Tread Nightly – Charlotte, NC (2016)

I wasn’t planning to do this race. I really wanted to do the Tread Nightly / Tread Brightly series, but since it was only about two weeks after the Grandfather Mountain Marathon, I figured that would have been a bit too much. I offered to pace Beth in either the Tread Nightly or Tread Brightly race when she was originally planning to both half marathons. Eventually she decided that she couldn’t run both races, and wasn’t sure she was going to do either one, so I let it be and concentrated on the marathon instead. Beth sent me a text two days before the race letting me know she had registered and since I had already signed up to volunteer for the event, I didn’t put too much thought into it other than to tell her that I would see her out on the trail, but 24 hours before the race when I still hadn’t heard anything about volunteer responsibilities, I pulled the trigger and signed up for the race instead! 

We met up after work on Friday and headed out to the Whitewater Center so that we had some time to relax before the race started at 8:00. We got to run in the daylight for a little bit, but it was really nice that the sun was going down as we started – running in the summer in the south is no joke and I’ve been struggling this summer for sure!
Unfortunately we didn’t get to feel any relief from the rain in the distance, it just got more humid
We met up with some folks from Beth’s run group and made sure that all of our lights were on before we hit the starting line. The first half mile or so was fairly open as we went up to the parking lot and headed past the main buildings before jumping onto a trail. A lot of the races at the Whitewater Center use the same trails, so most of them were familiar, but I was very excited to realize that we didn’t have to run up (or down) Goat Hill. I manned the water station at the bottom of that hill for the New South Marathon & Half in March and folks were looking rough after having to do that section, especially the marathoners who had to do it twice! 
Once we got on the trail, it was tightly packed for quite awhile as there were over 190 people in the half marathon (another 230+ people did the 4-mile race that started after the half). Eventually we found some space and even stopped to take some pictures of all my lights on my pack in the woods – I certainly wasn’t going to be lost with those lights on! 
This race was definitely a tough one for me and I made Beth walk sections so that I could catch my breath and eat more food – it was my first full week of the 21 day fix, so I was still trying to figure it all out – and of course, I was only two weeks post-marathon, so it was a rough night.
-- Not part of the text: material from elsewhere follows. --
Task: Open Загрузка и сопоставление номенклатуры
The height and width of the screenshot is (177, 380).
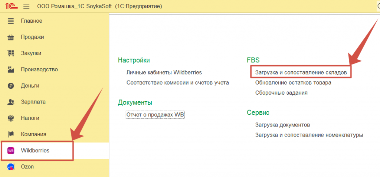Action: (x=309, y=135)
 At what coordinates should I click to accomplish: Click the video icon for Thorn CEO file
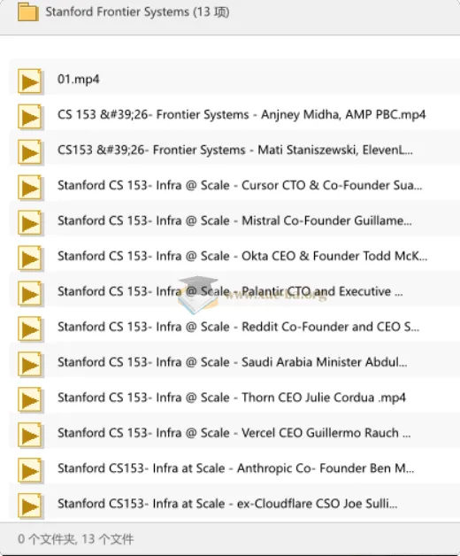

The elevation on the trails doesn’t look like much, but it certainly felt like we were climbing mountains all night!
It took us just over 3:43 to finish the race which meant that it was almost midnight before we finished the race and had to sneak in under the wire to order food (this was one of my cheats eating some chips and half a burger in addition to the Cheez-its and GU while I was on the course). It was in the 80’s when we started the race, and there were quite a few spots that didn’t have much cover, so I’m glad we decided to do the night race instead of the race the next morning. Another benefit of running a race on Friday night is that by Saturday night it felt like it was already Sunday, but then I realized I had a whole other day before I had to go to work! 
I like the shirt design for this race – you get a lot of grey and blues, but this one is a blue heather with a hint of purple and yellow thrown in. The race medals were similar for both Tread Nightly and Tread Brightly (featuring purple and yellow) and if you ran both half marathons, they connected to form one circular medal. This is actually the back of the shirt with the front of the shirt showing the big Whitewater Center W in the middle in the same purple color. 
Maybe next year I’ll be in for both races!